This digital essay presents four visits I made to the infamous detention center on the outskirts of Santiago de Chile between 2006 and 2013. My many visits to the site (far more than the three I perform here) perplex even myself. Why? Why go and why go back, again and again? I’m not from Chile. I had nothing to do with Pinochet’s dictatorship. If anything, as a young adult living in Mexico City at the time, I remember the Chileans who came to Mexico as exiles. I, like many others in Mexico, felt very proud of our make-believe democracy. My first visit in 2006, with survivor Pedro Matta, changed all that. Not only was I taken by his performance of trauma but I began to understand the degree to which his performance engaged and implicated me as spectator and as a fellow citizen of the Americas. The second visit I map out in this essay was in 2012, after an audio tour of the site was made available. What, I wondered, would be different about being in place with Matta as opposed to taking an audio tour? Whose memories were being recounted, and for whom? My most recent (though surely not my last) visit was with survivor Teresa Anativia in 2013. She and I had formed a close relationship long before we visited Villa Grimaldi together. In the video testimony she offers here, she recounts the first time that she went back to Villa Grimaldi after activists had claimed it as a memory site. The heavy metal doors through which the military had brought their blindfolded captives were permanently locked at that moment—a symbolic act to guarantee that this kind of political violence would never again happen in Chile. I asked if it disturbed her to return to the site now, so many years later, through the visitor’s entrance. “No,” she said, “this is not the place.”

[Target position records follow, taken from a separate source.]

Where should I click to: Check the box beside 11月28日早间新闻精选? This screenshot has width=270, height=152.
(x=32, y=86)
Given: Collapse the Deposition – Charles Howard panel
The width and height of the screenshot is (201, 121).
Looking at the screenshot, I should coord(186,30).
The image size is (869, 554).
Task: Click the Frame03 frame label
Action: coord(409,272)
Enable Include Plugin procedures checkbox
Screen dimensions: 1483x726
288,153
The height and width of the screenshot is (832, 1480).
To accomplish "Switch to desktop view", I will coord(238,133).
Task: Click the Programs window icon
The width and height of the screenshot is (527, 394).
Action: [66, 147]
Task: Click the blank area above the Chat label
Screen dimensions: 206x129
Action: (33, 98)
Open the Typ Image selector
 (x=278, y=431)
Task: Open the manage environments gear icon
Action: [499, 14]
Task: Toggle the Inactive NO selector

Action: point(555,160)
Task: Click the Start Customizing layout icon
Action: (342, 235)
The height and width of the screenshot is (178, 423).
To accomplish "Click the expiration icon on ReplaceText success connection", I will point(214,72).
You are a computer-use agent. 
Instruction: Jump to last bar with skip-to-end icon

This essay, then, invites the reader to accompany me on several walks through Villa Grimaldi, and to think through the many issues this site (and others like it) raise in terms of memory, history, place, performance, trauma, and political contestation. Who are these spaces for? What do they ask of us? How can sites, visits, audio tapes, video testimony, and digital essays such as this one transmit a sense of what happened there, to them, and at the same time, engage ‘us’ as co-participants in the drama?
The photograph above, taken by Lorie Novak, shows the metal shards that the military tied to the bodies of their victims before they dumped them in the sea to assure they wouldn’t float. The magnifying glass focuses on a button ripped from the clothing on one of the bodies. I had not noticed it the first time I saw the shards exhibited at Villa Grimaldi. In fact, I didn’t know what I was looking at. The photo, like my many visits, reminds me that I need to shift focus and attention in order to see, understand, and feel the drama of which I, as I gradually became aware, am a part.